* Task
Rewrite the data from the line containing "Task: Expand the Products folder" through the line containing "pos(2493,45)", swapping "Viewport" for "Display" and keeping everything else the same.

* Extracted entries
'''
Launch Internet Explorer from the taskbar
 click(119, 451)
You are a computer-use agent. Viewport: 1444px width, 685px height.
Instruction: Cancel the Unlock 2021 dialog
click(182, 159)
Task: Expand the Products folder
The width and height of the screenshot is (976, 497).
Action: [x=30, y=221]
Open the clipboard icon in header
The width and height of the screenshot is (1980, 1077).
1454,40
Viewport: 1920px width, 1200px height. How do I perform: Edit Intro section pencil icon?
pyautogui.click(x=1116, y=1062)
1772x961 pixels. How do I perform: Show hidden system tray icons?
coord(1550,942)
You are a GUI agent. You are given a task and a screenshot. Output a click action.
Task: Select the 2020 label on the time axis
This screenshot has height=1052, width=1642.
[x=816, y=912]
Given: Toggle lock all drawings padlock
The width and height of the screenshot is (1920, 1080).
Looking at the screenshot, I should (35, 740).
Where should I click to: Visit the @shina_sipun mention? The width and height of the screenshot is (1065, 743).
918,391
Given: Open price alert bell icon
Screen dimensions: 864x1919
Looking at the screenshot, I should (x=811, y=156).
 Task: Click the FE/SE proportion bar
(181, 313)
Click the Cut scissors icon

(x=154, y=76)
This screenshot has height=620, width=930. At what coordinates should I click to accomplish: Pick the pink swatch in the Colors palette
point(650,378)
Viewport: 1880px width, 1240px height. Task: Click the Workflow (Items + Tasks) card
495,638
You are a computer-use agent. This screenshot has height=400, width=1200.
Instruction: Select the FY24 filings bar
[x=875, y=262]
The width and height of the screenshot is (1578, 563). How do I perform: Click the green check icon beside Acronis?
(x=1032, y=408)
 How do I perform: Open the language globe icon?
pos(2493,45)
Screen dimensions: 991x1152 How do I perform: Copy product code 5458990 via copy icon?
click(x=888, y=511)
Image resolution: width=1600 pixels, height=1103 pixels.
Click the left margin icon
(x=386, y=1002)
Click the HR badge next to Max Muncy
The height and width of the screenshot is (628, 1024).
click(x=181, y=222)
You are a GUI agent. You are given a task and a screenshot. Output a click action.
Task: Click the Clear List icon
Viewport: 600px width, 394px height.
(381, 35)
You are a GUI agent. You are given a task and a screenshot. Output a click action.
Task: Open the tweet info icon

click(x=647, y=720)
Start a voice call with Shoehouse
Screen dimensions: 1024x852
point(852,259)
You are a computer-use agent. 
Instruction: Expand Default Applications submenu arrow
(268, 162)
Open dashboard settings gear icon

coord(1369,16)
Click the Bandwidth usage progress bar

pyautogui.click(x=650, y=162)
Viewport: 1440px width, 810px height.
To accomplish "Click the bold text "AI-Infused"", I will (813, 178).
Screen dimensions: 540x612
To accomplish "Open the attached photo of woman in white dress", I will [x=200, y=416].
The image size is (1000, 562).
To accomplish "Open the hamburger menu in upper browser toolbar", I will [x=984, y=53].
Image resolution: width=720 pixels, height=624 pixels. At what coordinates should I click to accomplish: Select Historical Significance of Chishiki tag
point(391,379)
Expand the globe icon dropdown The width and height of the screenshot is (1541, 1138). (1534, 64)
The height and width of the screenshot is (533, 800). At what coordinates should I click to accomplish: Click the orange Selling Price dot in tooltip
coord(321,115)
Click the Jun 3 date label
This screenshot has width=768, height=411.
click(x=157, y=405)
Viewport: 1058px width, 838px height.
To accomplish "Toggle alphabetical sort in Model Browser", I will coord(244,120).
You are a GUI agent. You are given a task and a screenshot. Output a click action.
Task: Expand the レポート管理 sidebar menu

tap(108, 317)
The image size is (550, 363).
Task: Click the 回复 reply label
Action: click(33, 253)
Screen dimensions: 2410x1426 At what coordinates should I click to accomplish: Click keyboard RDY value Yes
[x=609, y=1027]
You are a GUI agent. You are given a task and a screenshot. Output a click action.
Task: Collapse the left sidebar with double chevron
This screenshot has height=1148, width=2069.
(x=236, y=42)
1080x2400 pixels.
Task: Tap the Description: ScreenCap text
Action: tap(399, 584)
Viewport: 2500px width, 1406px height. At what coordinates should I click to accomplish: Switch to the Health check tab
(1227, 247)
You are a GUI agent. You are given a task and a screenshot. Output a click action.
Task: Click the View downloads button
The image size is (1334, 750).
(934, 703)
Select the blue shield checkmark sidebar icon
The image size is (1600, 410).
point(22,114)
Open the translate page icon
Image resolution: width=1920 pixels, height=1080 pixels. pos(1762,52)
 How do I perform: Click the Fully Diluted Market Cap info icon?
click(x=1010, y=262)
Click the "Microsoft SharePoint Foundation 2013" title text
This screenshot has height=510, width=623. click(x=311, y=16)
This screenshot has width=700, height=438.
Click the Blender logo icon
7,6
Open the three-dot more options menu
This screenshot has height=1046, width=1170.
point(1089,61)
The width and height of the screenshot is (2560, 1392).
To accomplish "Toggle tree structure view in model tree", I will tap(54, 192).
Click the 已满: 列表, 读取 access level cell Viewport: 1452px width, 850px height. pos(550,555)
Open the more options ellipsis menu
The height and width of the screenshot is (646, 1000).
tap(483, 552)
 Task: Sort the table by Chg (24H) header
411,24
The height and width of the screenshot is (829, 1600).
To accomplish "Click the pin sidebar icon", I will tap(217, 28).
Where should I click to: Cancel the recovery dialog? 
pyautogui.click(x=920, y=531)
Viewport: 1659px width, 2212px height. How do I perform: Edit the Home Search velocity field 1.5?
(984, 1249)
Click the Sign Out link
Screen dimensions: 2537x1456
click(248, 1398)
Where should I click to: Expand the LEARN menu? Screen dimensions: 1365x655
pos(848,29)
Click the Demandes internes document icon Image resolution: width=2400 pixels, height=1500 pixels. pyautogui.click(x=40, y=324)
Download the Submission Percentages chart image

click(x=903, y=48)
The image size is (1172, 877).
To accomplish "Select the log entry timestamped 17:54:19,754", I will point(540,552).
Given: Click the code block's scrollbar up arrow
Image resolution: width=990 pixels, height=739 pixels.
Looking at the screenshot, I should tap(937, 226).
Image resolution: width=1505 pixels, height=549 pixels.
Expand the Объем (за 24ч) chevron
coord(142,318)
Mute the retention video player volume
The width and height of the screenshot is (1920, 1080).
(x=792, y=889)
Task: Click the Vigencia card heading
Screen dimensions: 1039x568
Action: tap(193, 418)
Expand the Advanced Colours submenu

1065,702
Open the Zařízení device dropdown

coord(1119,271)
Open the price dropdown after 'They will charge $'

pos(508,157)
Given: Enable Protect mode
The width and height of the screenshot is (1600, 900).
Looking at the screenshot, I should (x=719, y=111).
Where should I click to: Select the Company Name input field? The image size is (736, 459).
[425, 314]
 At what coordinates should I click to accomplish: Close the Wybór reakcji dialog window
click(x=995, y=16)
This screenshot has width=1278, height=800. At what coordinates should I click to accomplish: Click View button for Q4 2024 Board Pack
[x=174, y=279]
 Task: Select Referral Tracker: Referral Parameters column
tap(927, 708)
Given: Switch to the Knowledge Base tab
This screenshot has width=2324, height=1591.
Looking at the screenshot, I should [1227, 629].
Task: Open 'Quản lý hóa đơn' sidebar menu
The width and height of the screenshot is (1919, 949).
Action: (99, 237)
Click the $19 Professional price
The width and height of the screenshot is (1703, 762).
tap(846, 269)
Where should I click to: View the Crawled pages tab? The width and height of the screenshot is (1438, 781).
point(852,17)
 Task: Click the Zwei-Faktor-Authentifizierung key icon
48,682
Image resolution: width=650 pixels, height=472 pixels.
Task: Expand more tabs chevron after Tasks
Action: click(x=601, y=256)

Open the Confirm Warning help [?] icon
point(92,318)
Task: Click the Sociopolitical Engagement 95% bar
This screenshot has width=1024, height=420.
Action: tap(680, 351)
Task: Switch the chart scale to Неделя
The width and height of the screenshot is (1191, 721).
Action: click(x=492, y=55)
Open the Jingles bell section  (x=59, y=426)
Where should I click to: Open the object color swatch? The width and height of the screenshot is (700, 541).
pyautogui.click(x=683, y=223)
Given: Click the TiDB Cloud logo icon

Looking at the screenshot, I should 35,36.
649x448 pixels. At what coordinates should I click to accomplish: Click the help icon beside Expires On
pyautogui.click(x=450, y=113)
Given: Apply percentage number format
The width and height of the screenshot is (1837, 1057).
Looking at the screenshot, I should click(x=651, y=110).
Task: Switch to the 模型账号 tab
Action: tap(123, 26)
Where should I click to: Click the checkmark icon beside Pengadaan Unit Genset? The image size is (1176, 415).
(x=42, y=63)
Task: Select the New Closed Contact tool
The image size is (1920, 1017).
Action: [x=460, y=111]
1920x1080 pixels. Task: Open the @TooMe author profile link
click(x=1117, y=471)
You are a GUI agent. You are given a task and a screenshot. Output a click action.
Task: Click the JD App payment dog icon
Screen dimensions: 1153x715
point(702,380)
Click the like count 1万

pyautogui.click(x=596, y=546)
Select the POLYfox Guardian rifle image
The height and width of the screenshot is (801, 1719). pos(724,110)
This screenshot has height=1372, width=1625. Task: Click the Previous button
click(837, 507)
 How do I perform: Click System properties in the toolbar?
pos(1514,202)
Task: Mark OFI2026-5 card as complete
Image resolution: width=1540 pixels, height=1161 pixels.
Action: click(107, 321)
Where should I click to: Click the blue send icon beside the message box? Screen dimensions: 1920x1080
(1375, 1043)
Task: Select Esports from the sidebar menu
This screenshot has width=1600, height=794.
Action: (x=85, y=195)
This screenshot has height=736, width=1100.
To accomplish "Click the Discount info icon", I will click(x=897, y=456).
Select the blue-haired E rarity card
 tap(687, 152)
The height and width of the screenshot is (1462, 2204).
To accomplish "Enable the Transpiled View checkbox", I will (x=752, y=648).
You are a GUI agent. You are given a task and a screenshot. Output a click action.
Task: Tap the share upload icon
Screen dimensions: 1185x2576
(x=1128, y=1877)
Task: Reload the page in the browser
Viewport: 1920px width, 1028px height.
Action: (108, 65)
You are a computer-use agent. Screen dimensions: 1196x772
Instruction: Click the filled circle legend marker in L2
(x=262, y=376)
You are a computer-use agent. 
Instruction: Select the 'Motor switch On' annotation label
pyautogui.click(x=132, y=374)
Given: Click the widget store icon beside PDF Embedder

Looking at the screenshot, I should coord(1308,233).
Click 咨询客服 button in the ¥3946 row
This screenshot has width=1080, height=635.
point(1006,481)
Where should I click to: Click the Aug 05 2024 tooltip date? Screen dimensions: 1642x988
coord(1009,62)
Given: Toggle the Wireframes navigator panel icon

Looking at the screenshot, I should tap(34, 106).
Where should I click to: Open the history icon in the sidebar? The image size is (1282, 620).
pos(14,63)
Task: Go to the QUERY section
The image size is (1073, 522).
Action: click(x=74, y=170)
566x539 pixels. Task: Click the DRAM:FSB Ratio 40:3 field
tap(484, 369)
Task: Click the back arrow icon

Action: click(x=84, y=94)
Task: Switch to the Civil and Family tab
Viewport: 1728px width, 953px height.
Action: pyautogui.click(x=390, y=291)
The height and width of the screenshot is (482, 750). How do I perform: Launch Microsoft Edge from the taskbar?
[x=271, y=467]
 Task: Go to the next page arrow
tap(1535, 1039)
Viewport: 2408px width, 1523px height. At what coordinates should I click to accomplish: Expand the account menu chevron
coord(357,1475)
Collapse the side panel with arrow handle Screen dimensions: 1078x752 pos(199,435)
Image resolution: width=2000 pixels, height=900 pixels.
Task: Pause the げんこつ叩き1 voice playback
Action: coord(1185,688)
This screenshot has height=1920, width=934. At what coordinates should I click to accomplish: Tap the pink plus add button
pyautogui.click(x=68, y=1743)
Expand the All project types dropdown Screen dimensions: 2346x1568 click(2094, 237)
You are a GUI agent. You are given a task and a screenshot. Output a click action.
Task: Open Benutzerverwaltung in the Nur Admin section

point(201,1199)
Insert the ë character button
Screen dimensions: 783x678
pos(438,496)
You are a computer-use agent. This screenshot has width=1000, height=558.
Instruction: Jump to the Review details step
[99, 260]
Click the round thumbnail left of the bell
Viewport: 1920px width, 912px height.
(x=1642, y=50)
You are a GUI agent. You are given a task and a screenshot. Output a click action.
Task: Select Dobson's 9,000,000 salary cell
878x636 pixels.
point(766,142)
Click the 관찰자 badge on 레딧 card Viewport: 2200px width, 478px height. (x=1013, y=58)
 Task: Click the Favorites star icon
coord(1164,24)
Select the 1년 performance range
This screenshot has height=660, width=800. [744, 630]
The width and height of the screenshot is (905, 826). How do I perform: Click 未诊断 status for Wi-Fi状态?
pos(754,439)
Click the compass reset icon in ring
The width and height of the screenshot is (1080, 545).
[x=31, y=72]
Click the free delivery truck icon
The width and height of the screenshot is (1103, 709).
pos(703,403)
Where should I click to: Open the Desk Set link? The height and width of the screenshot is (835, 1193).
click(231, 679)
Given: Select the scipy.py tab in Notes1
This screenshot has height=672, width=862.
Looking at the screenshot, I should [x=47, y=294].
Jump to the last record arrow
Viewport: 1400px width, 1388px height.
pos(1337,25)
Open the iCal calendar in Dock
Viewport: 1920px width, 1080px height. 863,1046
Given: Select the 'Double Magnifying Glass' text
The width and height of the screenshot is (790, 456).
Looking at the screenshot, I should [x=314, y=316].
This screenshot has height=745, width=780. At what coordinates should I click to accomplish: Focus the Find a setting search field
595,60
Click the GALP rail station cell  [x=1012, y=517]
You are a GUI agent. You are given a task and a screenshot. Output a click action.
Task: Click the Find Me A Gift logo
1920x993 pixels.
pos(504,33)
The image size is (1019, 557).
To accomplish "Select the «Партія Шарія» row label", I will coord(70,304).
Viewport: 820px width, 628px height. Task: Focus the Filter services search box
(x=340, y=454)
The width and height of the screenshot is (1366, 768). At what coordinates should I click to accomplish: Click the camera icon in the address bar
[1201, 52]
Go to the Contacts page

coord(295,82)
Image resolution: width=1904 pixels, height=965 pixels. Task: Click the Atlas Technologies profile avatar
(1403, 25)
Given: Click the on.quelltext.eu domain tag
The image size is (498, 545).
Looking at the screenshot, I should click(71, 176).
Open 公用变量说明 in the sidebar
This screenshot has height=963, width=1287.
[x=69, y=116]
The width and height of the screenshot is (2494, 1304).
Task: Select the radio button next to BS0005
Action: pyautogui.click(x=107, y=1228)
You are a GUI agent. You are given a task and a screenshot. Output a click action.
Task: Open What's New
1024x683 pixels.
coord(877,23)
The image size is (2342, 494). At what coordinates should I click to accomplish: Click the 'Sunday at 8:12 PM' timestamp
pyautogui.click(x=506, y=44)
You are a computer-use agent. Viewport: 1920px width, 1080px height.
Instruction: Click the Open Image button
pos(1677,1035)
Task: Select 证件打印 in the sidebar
'''
* Finished exercise
Task: Expand the Products folder
The width and height of the screenshot is (976, 497).
Action: [x=30, y=221]
Open the clipboard icon in header
The width and height of the screenshot is (1980, 1077).
1454,40
Display: 1920px width, 1200px height. How do I perform: Edit Intro section pencil icon?
pyautogui.click(x=1116, y=1062)
1772x961 pixels. How do I perform: Show hidden system tray icons?
coord(1550,942)
You are a GUI agent. You are given a task and a screenshot. Output a click action.
Task: Select the 2020 label on the time axis
This screenshot has height=1052, width=1642.
[x=816, y=912]
Given: Toggle lock all drawings padlock
The width and height of the screenshot is (1920, 1080).
Looking at the screenshot, I should (35, 740).
Where should I click to: Visit the @shina_sipun mention? The width and height of the screenshot is (1065, 743).
918,391
Given: Open price alert bell icon
Screen dimensions: 864x1919
Looking at the screenshot, I should (x=811, y=156).
 Task: Click the FE/SE proportion bar
(181, 313)
Click the Cut scissors icon

(x=154, y=76)
This screenshot has height=620, width=930. At what coordinates should I click to accomplish: Pick the pink swatch in the Colors palette
point(650,378)
Display: 1880px width, 1240px height. Task: Click the Workflow (Items + Tasks) card
495,638
You are a computer-use agent. This screenshot has height=400, width=1200.
Instruction: Select the FY24 filings bar
[x=875, y=262]
The width and height of the screenshot is (1578, 563). How do I perform: Click the green check icon beside Acronis?
(x=1032, y=408)
 How do I perform: Open the language globe icon?
pos(2493,45)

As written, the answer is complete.